Last year was Hogs Back's first full harvest from its larger hop garden, but the plants are now more mature and weather conditions have been more favourable this summer, helping the hop plants to grow higher, with more leafy lateral shoots bearing the hop cones that are needed for brewing.
Harvesting is being carried out by a team of 20 volunteer Hogs Back Hop Pickers, working with a horse as well as a tractor. The horse, called Sovereign, pulls a trailer between the rows of hop plants and then takes it, full of cut bines, to the hop hangar just yards away. Once there, the bines are loaded into the hop picker machine, which separates out the hop cones. These are then loaded into a kiln to be dried, vacuum packed to capture their flavour, and cold stored at 5°C on site until needed for brewing.
Hogs Back has invested significantly in its hop garden, acquiring its own hop picker, tractor and other equipment. This gives it complete control over harvest, meaning the hops can be picked at the optimum moment and packed within hours - which translates into fresher hops going into the brew and ultimately fresher tasting beer in the glass.
Rupert Thompson, Hogs Back Brewery owner, said: "Growing and harvesting our own hops has been a journey for us, and we learn new things every year about how to cultivate hops that enhance the flavour of our beers.

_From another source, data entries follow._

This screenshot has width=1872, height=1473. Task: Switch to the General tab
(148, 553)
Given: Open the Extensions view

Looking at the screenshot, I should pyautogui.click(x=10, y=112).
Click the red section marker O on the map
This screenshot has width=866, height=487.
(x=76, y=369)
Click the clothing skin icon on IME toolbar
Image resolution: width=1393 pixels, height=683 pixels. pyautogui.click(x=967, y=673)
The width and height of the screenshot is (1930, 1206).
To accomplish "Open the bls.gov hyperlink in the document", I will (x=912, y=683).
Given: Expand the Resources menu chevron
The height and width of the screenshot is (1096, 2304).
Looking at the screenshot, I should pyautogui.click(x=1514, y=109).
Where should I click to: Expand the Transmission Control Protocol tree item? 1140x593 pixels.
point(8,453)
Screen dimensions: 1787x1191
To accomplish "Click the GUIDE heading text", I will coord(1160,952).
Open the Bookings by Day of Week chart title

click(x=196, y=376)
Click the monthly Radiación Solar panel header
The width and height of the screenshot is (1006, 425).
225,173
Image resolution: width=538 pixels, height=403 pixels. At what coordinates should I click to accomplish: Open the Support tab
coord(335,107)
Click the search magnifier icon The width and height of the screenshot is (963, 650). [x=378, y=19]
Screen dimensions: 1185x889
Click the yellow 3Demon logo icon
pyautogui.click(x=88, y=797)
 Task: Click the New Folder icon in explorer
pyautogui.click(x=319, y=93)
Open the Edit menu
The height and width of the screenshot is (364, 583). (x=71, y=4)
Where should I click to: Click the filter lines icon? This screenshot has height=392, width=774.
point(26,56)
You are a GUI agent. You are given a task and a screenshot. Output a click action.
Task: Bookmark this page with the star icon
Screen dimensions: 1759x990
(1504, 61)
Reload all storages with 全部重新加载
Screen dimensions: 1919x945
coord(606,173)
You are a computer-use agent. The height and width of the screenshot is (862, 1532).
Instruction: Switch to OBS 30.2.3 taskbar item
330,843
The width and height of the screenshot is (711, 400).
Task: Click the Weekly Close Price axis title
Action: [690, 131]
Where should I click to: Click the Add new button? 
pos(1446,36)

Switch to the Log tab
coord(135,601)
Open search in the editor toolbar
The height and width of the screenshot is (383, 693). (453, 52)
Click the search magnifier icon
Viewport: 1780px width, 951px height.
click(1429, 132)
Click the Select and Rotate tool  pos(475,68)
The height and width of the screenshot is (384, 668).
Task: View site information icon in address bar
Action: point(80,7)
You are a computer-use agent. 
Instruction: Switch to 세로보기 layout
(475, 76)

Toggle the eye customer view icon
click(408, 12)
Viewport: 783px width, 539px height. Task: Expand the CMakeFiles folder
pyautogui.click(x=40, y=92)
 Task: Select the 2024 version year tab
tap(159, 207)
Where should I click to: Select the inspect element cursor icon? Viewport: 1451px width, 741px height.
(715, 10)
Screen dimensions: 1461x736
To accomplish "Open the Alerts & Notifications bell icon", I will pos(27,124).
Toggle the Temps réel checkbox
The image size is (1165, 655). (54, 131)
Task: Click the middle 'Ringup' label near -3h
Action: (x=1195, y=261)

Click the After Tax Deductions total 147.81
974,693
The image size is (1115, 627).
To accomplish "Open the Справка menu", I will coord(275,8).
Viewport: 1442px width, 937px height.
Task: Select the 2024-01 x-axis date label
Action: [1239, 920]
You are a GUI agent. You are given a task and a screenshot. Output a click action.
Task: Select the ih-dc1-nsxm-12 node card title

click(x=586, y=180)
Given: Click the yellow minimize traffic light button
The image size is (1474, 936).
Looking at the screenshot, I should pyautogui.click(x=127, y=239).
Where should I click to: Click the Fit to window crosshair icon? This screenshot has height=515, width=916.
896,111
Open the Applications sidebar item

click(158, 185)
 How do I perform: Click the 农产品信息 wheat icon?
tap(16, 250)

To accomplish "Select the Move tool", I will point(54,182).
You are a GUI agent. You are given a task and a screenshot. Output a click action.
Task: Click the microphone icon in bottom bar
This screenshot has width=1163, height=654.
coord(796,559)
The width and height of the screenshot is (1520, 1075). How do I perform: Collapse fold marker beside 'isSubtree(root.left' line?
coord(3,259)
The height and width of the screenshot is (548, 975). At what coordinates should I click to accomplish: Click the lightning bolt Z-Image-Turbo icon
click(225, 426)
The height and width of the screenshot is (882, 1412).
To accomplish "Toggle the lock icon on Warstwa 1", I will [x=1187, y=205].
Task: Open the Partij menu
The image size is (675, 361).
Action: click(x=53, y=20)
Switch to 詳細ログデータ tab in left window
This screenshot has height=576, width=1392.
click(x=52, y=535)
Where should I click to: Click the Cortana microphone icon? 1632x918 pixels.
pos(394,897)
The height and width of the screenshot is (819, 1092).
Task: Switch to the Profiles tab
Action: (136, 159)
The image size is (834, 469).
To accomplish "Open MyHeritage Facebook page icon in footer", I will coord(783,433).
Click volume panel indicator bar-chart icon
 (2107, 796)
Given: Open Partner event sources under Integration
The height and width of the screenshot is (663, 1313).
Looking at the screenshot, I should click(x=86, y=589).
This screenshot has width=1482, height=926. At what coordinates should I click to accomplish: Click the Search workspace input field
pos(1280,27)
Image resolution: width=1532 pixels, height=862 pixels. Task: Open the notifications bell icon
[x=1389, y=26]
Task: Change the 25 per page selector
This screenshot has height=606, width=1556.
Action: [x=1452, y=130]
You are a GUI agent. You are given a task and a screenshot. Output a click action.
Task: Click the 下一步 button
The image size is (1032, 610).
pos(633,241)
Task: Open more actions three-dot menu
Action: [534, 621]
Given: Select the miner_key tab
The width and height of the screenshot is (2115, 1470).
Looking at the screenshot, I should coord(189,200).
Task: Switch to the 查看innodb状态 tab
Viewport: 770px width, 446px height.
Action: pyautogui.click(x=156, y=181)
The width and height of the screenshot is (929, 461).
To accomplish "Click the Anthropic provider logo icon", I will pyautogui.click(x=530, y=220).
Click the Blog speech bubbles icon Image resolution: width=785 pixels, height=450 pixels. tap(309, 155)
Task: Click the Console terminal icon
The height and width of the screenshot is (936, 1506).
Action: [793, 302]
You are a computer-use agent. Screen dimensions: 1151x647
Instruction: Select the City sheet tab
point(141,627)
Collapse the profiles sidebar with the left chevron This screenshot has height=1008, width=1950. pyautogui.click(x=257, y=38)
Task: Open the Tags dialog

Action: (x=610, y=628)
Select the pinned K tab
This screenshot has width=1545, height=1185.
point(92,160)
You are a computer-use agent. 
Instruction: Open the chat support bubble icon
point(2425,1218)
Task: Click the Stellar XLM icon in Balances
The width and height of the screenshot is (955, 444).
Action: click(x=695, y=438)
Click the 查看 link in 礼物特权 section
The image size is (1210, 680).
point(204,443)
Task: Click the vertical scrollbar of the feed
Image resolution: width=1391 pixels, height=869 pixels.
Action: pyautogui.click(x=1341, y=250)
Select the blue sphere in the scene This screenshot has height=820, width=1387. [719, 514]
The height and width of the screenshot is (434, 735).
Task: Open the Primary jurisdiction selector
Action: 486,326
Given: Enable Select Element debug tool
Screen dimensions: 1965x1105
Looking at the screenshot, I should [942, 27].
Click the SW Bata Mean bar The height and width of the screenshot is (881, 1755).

"This year we're hoping for our biggest ever crop, thanks mainly to the right combination of warmth and rain, but also because we're able to pick the hops when they're at their best, so we have very little waste. And by transporting them just a matter of yards - from field to firkin in a furlong - we're keeping our carbon footprint at virtually zero, which is part of our drive to become a more sustainable brewer."
Hogs Back will harvest three hop varieties this year: Fuggles, used in its flagship TEA or Traditional English Ale; English Cascade, used in its Hogstar lager and Surrey Nirvana Session IPA and Farnham White Bine, a traditional local variety that the brewer saved from near-extinction.
After a pandemic-led absence last year, Hogs Back's Hop Harvest Party is returning, and split over two days on 18 & 19 September, with a more music-focused Saturday line-up and a family-friendly feel to the Sunday celebrations, when Sovereign will be returning to offer rides around the hop garden. Over 2,000 tickets have been sold.
Thompson added: "We're grateful to our dedicated band of Hogs Back Hop Pickers, who will be helping us to bring in this year's harvest, and to other TEA Club members who helped with hop planting and twiddling earlier in the year.
"Hogs Back is firmly rooted in the local community around Farnham, and our hop garden has revived an industry that was once important for the region, and which many older residents remember with affection. We look forward to celebrating another successful harvest with all our local friends at the Hop Harvest Festival and TEA Party next month."